2. A short **Insights** write-up answering: What changed? What matters? What would you model next?

If you cannot find `figures/`, create it using:
```python
import os
os.makedirs("figures", exist_ok=True)
```


## Syntax Toolbox for Week 7 (Website + Reporting)

This week is about turning your work into a clean final deliverable.

### 1) File paths and folders
```python
import os
os.makedirs("figures", exist_ok=True)
```

### 2) Saving figures
```python
plt.savefig("figures/my_figure.png", dpi=150, bbox_inches="tight")
```

### 3) Writing short captions (what your figure shows)
A good caption answers:
- What is plotted (variables + units)
- Time range
- One key takeaway

Example caption:
"Unemployment rate (percent) from 2000–2024. Rates spike during recessions, then gradually decline."

### 4) Checklist for a project-ready folder
You should end with:
- `figures/` containing PNGs
- A short written insights section for each figure
- A list of data sources and any assumptions


> **Expanded version** (generated 2026-01-05). Added extra coding + commenting + writing tasks.


## 1) Final question (5 min)
> Can X help predict/explain Y over time, and what evidence supports that?

**Instructor example:** Can interest rates and unemployment changes help predict inflation changes?

## 2) Rebuild dataset + features (15 min)

###  Reproducibility Checklist (Required)
Add a short checklist and complete it:
- [ ] dataset source link recorded
- [ ] code runs top-to-bottom without errors
- [ ] random seed set where needed
- [ ] plots have titles + axis labels
- [ ] figures saved to files (if using a website)
- [ ] one-paragraph limitations section written

Paste your filled checklist below.


###  Write Your Methods Section (Required)
In **6–10 sentences**, describe:
- data source (what it is, time range)
- cleaning steps
- feature engineering (at least 2 features)
- modeling approach + evaluation (train/test split, metric)

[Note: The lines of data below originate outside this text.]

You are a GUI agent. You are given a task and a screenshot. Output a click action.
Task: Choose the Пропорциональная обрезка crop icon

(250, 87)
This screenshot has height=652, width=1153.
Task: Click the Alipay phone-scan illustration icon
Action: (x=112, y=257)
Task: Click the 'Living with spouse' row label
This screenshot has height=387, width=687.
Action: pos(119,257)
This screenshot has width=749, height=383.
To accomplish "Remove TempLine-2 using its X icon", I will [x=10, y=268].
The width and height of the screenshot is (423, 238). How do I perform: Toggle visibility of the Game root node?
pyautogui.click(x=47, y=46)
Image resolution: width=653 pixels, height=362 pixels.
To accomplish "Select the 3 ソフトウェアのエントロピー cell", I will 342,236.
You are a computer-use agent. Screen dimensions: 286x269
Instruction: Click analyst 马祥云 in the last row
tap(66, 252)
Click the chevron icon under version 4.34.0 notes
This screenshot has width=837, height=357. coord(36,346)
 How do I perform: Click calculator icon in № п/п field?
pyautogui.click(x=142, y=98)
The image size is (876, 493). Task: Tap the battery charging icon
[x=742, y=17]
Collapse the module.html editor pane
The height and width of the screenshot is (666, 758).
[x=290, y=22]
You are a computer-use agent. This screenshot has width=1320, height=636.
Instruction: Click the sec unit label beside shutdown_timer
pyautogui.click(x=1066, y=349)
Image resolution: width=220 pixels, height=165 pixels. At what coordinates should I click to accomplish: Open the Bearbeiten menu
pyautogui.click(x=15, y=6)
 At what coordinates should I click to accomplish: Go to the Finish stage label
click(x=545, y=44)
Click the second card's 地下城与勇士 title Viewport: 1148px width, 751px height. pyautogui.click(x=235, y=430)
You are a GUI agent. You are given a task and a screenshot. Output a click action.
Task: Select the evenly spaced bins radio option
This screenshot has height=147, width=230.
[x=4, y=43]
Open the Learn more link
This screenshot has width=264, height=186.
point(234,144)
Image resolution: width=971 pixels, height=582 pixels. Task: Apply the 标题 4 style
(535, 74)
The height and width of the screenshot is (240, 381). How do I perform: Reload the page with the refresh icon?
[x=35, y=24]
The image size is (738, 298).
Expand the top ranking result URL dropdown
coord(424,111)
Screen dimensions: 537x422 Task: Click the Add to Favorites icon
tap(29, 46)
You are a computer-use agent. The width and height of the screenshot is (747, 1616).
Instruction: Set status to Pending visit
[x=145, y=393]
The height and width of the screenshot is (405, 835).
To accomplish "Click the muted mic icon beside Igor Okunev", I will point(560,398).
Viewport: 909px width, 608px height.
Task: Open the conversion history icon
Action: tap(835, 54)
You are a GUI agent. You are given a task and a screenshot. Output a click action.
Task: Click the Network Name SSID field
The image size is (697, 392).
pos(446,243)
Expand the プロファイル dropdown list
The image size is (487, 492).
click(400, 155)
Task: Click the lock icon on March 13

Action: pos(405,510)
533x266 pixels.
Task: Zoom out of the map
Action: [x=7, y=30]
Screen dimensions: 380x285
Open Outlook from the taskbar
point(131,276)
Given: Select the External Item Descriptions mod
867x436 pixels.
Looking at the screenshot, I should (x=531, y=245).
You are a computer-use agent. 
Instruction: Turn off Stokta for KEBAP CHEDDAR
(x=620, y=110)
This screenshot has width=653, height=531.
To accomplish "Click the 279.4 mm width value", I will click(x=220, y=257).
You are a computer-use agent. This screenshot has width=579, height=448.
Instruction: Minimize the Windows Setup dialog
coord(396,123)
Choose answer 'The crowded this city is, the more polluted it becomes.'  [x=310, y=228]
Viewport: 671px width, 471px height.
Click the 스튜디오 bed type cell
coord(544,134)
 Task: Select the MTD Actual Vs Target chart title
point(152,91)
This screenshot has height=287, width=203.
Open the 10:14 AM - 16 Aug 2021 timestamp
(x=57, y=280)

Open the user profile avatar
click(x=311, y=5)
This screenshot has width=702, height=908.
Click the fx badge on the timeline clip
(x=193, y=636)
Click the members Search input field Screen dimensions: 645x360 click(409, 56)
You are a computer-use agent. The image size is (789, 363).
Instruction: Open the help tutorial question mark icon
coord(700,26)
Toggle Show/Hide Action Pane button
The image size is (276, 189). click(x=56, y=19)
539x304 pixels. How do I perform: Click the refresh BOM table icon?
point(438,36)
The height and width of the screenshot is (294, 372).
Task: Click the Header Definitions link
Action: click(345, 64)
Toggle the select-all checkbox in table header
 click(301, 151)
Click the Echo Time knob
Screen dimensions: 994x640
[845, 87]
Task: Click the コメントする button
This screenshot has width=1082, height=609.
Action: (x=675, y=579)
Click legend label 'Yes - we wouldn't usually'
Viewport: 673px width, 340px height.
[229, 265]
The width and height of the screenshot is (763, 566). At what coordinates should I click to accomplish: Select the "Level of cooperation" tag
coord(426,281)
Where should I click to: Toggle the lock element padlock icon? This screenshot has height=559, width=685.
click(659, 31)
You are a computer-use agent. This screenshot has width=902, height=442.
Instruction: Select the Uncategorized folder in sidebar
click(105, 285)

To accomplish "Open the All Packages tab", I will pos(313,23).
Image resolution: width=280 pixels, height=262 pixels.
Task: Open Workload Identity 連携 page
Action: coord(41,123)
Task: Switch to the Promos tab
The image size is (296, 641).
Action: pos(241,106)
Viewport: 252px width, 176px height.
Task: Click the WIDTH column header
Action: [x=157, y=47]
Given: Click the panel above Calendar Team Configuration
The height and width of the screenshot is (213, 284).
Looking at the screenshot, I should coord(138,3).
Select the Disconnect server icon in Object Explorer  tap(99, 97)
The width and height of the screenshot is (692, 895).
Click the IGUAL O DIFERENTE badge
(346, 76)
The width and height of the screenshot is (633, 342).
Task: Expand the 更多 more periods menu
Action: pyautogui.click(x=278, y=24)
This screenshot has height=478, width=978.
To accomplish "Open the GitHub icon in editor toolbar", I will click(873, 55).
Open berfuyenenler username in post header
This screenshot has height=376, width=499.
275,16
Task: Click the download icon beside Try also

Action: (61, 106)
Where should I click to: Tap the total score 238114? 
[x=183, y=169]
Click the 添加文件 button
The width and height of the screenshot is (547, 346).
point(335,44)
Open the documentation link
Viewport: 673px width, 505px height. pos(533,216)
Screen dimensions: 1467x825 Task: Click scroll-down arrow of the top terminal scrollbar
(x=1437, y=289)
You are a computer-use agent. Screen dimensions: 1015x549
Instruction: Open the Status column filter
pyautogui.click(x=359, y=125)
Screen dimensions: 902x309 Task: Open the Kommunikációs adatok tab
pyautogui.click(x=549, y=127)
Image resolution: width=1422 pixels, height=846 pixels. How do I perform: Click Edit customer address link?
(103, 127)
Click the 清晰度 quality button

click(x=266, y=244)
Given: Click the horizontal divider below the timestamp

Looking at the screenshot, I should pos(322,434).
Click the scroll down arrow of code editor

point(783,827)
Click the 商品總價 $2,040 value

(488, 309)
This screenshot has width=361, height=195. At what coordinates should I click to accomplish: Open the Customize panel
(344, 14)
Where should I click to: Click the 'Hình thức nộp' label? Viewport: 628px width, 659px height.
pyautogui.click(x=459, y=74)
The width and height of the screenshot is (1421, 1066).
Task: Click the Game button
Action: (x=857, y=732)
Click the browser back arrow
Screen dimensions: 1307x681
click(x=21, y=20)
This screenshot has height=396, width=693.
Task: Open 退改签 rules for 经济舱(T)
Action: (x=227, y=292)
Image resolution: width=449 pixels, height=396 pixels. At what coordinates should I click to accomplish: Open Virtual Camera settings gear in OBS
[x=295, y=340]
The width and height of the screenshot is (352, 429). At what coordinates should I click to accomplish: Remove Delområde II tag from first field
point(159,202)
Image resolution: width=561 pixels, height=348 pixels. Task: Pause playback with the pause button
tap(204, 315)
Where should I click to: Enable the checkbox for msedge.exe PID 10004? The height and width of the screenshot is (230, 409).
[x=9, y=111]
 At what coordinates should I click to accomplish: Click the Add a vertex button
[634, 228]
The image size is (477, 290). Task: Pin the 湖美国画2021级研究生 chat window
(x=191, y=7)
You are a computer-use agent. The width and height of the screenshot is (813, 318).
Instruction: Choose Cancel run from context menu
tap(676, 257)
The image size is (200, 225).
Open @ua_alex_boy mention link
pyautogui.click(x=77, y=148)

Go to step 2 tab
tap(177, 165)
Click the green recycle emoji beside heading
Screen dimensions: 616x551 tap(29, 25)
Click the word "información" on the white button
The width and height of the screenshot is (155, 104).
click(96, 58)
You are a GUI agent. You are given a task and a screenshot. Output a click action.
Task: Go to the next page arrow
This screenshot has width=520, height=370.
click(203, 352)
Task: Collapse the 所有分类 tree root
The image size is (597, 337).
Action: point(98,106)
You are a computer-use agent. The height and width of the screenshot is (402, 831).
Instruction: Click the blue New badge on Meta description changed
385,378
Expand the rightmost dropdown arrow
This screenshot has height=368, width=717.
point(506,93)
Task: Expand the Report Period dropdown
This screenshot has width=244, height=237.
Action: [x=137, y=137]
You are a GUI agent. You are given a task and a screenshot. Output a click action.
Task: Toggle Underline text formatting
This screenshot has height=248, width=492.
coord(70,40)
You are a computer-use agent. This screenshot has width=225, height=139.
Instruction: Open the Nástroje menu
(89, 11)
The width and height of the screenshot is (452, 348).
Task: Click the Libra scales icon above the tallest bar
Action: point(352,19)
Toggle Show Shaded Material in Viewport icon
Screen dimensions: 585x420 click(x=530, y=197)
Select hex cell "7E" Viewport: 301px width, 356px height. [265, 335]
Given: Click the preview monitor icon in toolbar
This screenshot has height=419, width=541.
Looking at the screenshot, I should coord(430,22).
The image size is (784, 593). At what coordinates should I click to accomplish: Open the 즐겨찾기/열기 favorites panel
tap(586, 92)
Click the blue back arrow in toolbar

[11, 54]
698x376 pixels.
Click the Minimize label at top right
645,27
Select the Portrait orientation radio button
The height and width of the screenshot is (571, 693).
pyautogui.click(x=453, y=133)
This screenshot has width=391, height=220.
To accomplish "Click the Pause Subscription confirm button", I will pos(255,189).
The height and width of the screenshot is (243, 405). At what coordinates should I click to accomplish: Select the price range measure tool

Write it so a classmate could reproduce your work.


In [None]:
# If needed (first time only):
# !pip -q install pandas_datareader scikit-learn

import pandas as pd
import numpy as np
import matplotlib.pyplot as plt

plt.rcParams["figure.figsize"] = (11, 4)  # Create a plot for interpretation / reporting
plt.rcParams["axes.grid"] = True  # Create a plot for interpretation / reporting

In [None]:
# Explanation:
# - Goal: Run and understand the steps below
# - What you should check after running:
#   1) The output has the expected shape/columns
#   2) The values look reasonable (no obvious NaNs or impossible values)
#   3) Any figures have clear titles/labels and are saved to disk when required
#
# How to read this code:
# - Imports / configuration come first
# - Then we compute intermediate variables (feature engineering)
# - Then we summarize / visualize
# - Finally, we write a short interpretation in Markdown below the figure/table

from sklearn.linear_model import LinearRegression  # Fit a model (baseline or predictive)
from sklearn.metrics import mean_squared_error, r2_score

In [None]:
# Explanation:
# - Goal: Run and understand the steps below
# - What you should check after running:
#   1) The output has the expected shape/columns
#   2) The values look reasonable (no obvious NaNs or impossible values)
#   3) Any figures have clear titles/labels and are saved to disk when required
#
# How to read this code:
# - Imports / configuration come first
# - Then we compute intermediate variables (feature engineering)
# - Then we summarize / visualize
# - Finally, we write a short interpretation in Markdown below the figure/table

from pandas_datareader import data as pdr

def fetch_fred_series(series_id: str, start="1990-01-01", end=None) -> pd.DataFrame:
    """Fetch one FRED series as a DataFrame with a datetime index."""
    if end is None:
        end = pd.Timestamp.today().strftime("%Y-%m-%d")
    s = pdr.DataReader(series_id, "fred", start, end)
    s.columns = [series_id]
    s.index = pd.to_datetime(s.index)  # Ensure date/time column is parsed correctly
    return s

def fetch_many(series_ids, start="1990-01-01"):
    dfs = [fetch_fred_series(s, start=start) for s in series_ids]
    return pd.concat(dfs, axis=1).sort_index()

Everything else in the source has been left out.